Dataset entries
┌────────
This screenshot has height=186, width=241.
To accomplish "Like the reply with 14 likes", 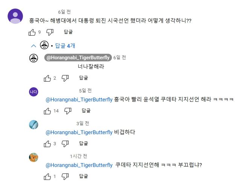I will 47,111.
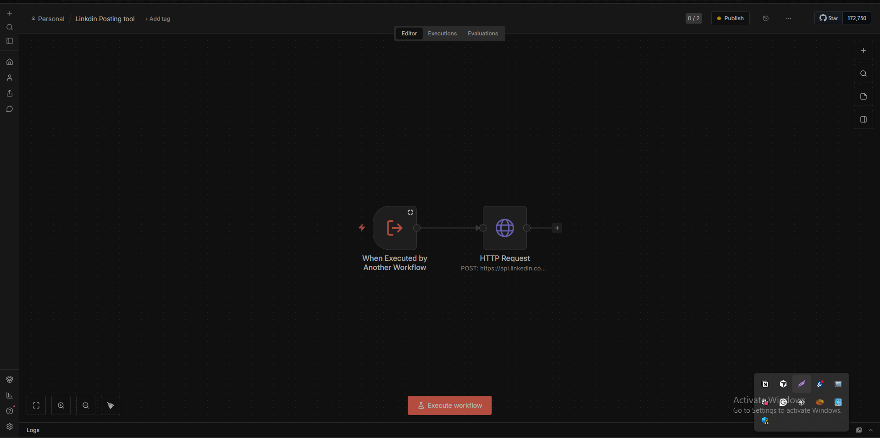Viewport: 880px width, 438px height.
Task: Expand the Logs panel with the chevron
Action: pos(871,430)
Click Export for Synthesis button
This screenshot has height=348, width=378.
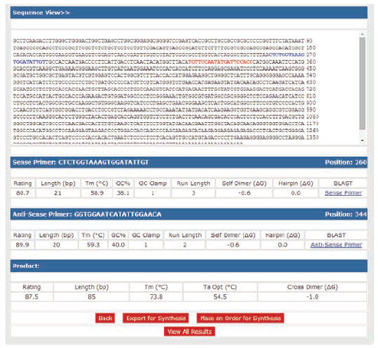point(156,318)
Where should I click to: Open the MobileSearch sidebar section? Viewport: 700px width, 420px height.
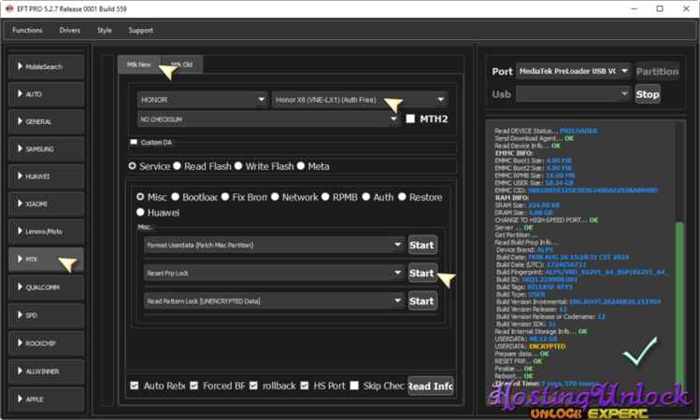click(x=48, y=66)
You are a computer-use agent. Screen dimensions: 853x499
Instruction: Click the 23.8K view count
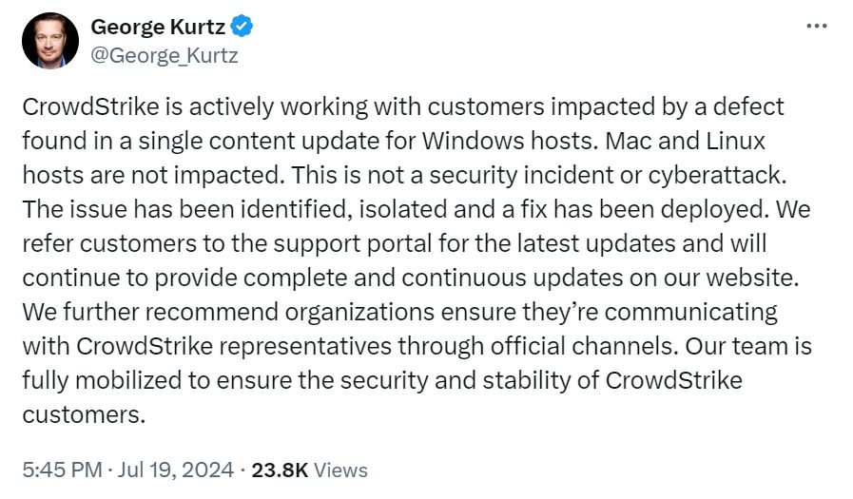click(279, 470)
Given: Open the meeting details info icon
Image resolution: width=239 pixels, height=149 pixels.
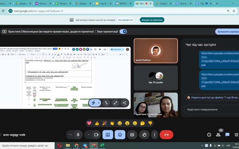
└────────
┌────────
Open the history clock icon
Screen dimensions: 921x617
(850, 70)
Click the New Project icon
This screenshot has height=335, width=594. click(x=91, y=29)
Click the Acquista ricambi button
└────────
- YOUR TASK
Set down exactly the lines above, from the line containing "You are a computer-use" through the line containing "Image resolution: width=239". Skip the pictures.

- SOLUTION TO THIS EXERCISE
You are a computer-use agent. Screen dimensions: 853x499
Instruction: Click the 23.8K view count
click(279, 470)
Given: Open the meeting details info icon
Image resolution: width=239 pixels, height=149 pixels.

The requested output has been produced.